Convert the stretch of records from the line containing "Task: Click the 许先生 contact phone banner" through the end into a JSON list of strings, one string per line, with blank lines skipped. Omit the pictures from the output.

━━ RECORDS SUPPLIED ━━

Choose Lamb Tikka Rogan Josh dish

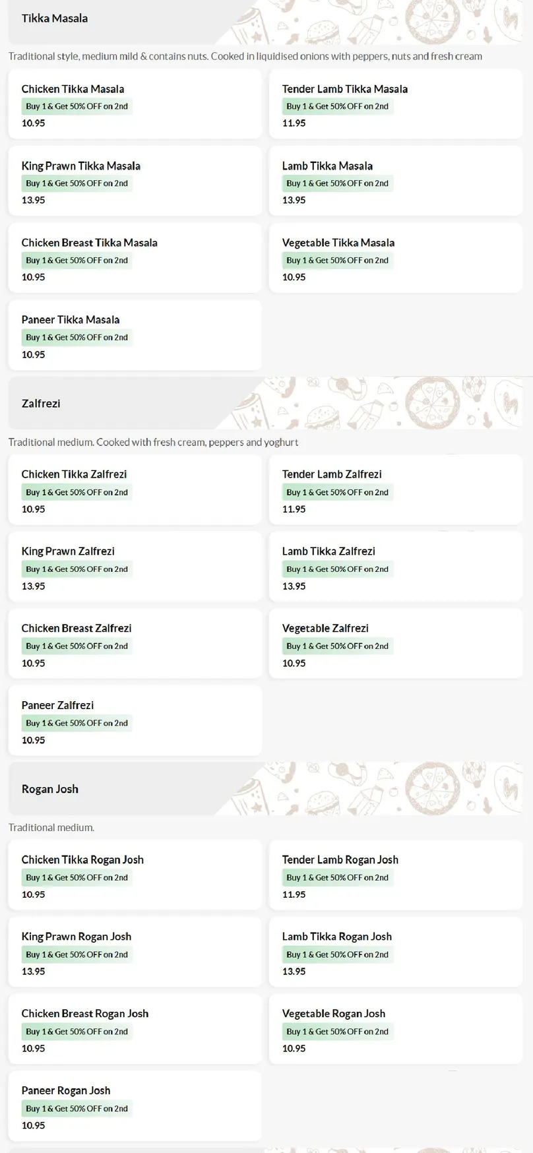(x=395, y=952)
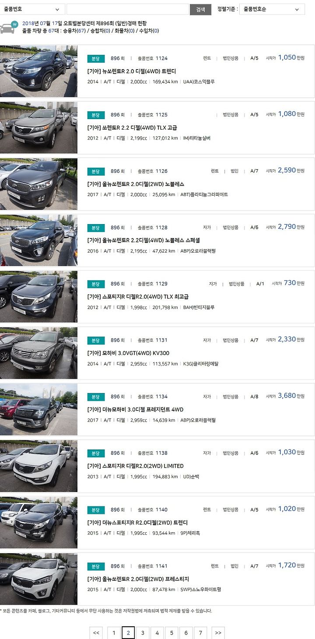Go to last page with >> arrow

click(x=218, y=633)
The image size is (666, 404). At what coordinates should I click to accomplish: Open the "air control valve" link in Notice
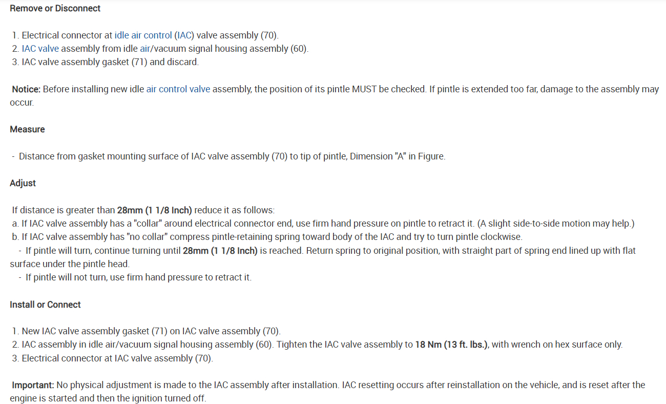click(178, 89)
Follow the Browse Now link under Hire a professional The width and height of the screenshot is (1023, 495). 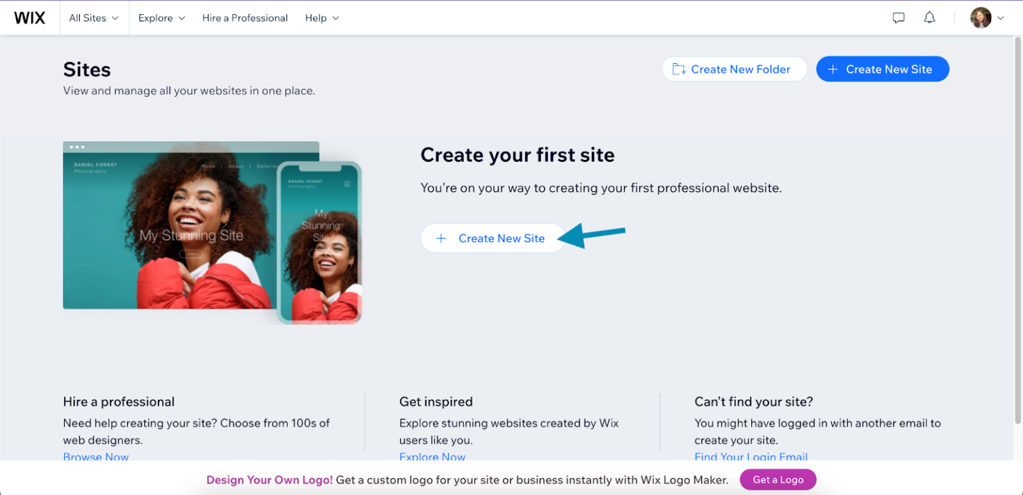click(96, 457)
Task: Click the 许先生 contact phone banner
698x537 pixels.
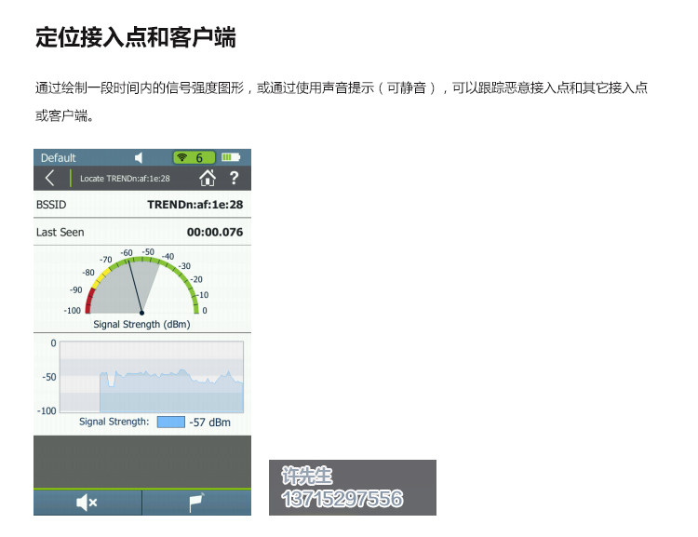Action: coord(353,488)
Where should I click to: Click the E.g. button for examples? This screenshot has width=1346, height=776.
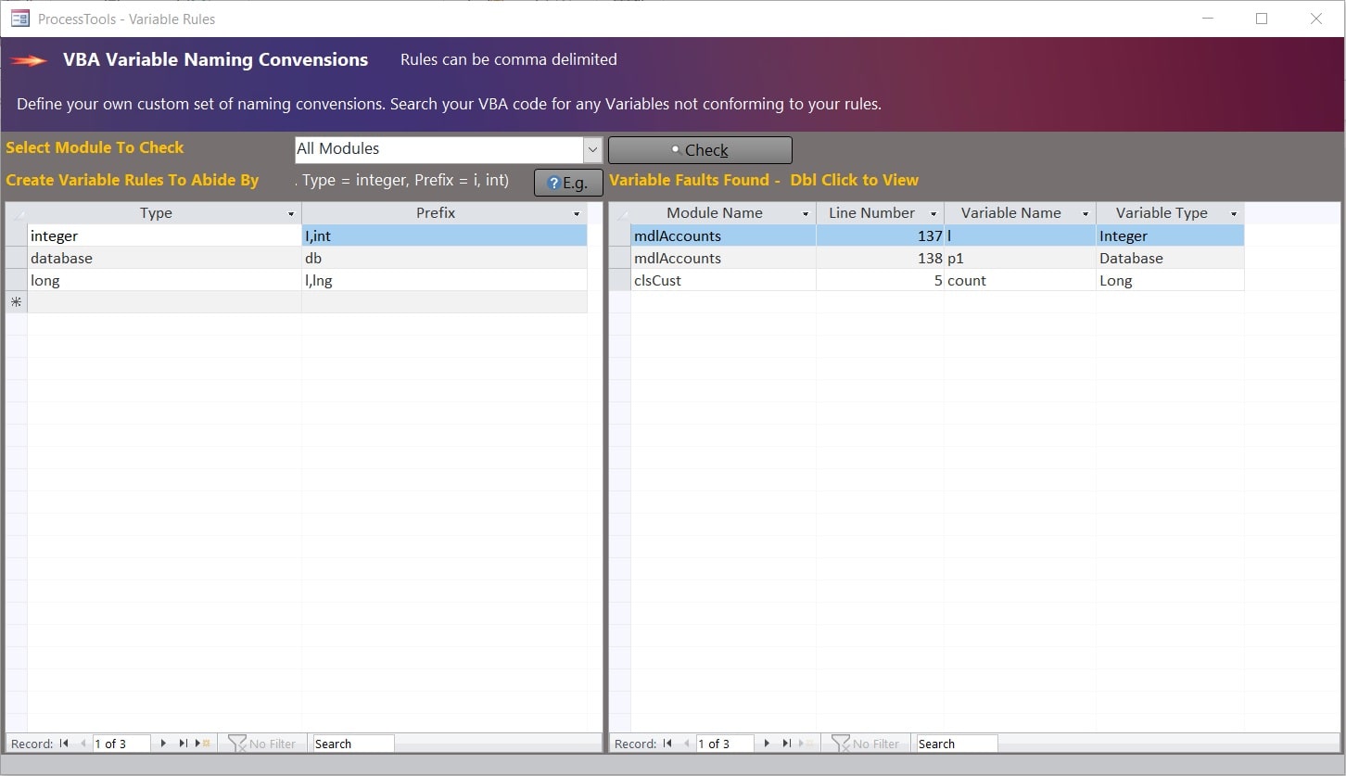click(568, 182)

━━━

▸ **RESULT OF THE TASK**
[
  "Task: Click the 许先生 contact phone banner",
  "698x537 pixels.",
  "Action: coord(353,488)",
  "Where should I click to: Click the E.g. button for examples? This screenshot has width=1346, height=776.",
  "click(568, 182)"
]